The UK commercial property market continued to make steady gains as investors returned to the asset class, driving up valuations. We support L&G the Property fund which has grown by a very respectable +4.3% over the quarter.

Fixed interest securities lost a little value as the expectations of higher inflation caused prices to ease.

Here is a chart of the FTSE All-share Index for the previous 12 months:

…and the previous 5 years:

PORTFOLIO PERFORMANCE

I enclose tables showing the performance of all portfolios over various time periods to the 30 September 2021;

Short-term performance

Parmenion Portfolio/Index Three months Performance to the
30 September 2021
One year Performance to the
30 September 2021
Cautious Portfolio +0.8% +10.8%
Average Mixed Investment fund (20-60% shares) +0.7% +12.2%
Balanced Portfolio +1.5% +18.7%
Average Mixed Investment fund (40-85% shares) +1.3% +16.6%
Adventurous Portfolio +1.4% +22.3%
Average Flexible Investment Fund +1.2% +18.3%
FTSE all share index +2.2% +27.8%
FTSE world index ex UK (£) +2.0% +23.9%
IBOX Gilt Index -1.8% -6.8%

Long-term performance 

Parmenion Portfolio/Index Five year Performance to the
30 September 2021
Ten year Performance to the
30 September 2021
Cautious Portfolio +28.9% +102.4%
Average Mixed Investment fund (20-60% shares) +25.6% +76.0%
Balanced Portfolio +49.7% +143.5%
Average Mixed Investment fund (40-85% shares) +39.4% +116.2%
Adventurous Portfolio +60.5% +186.5%
Average Flexible Investment Fund +43.5% +120.5%
FTSE all share index +29.8% +119.8%
FTSE world index ex UK (£) +89.7% +301.3%
IBOX Gilt Index +6.0% +43.3%

PORTFOLIO REVIEW

All Portfolios

All portfolios made modest gains during the third quarter of 2021. Markets continued to make progress as economic activity normalized, in spite of rising commodity prices and the emergence of bottlenecks.

Fixed interest securities lost small sums and commercial property valuations improved considerably.

Cautious Portfolio

The Cautious Portfolio gained +0.8% over the quarter, just outperforming its benchmark (the average mixed investment (20-60% shares) fund) which gained +0.7%.

UK growth shares and commercial property produced the strongest returns with gains of around 4%. Our modest exposure to Asia and the Emerging Markets lost around 8% in value due to the dramatic fall in the Chinese stock market.

No changes were made to this portfolio over the quarter.

Balanced Portfolio

The Balanced Portfolio gained +1.5% over the quarter, just outperforming its benchmark (the average mixed investment (40-80% shares) fund) which gained +1.3%.

UK growth shares and commercial property produced the strongest returns with gains of around 4%. Our exposure to Asia and the Emerging Markets lost around 8% in value due to the dramatic fall in the Chinese stock market.

No changes were made to this portfolio over the quarter.

Adventurous Portfolio

The Adventurous Portfolio gained +1.4% over the quarter, just outperforming its benchmark (the average Flexible fund) which gained +1.2%.

UK growth shares and commercial property produced the strongest returns with gains of around 4%. Our exposure to Asia and the Emerging Markets lost around 8% in value due to the dramatic fall in the Chinese stock market.

No changes were made to this portfolio over the quarter.

OUTLOOK

  • Investors now face a long list of negative factors which could hinder returns over the coming months.
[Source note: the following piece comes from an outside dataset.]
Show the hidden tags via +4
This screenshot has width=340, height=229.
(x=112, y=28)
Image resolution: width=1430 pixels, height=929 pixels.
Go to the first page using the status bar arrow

I’ll try to list them in order of importance;
  • Concerns that the sharp rise in the price of many commodities, including oil and gas, will cause more than a temporary spike in inflation. Anything more than a blip will result in interest rates increasing, which is bad for markets.
  • Fears that global supply chain disruption and bottlenecks add fuel to the fire.
  • Worries that the consequences of the collapse of Evergrande in China is so severe that it creates a recession in the country which spills over into Asia.
  • Fears that the Chinese government are throwing the baby out with the bathwater in their regulatory crackdown on Chinese tech companies.
  • Concerns that there is a global shortage of skilled labour, which will add to companies cost pressures.
  • …and of course, there’s always a worry about a new COVID variant as we move into the winter!

As you can tell, the author is not feeling very optimistic at the moment. It all feels a bit like the 1970’s winter of discontent to me.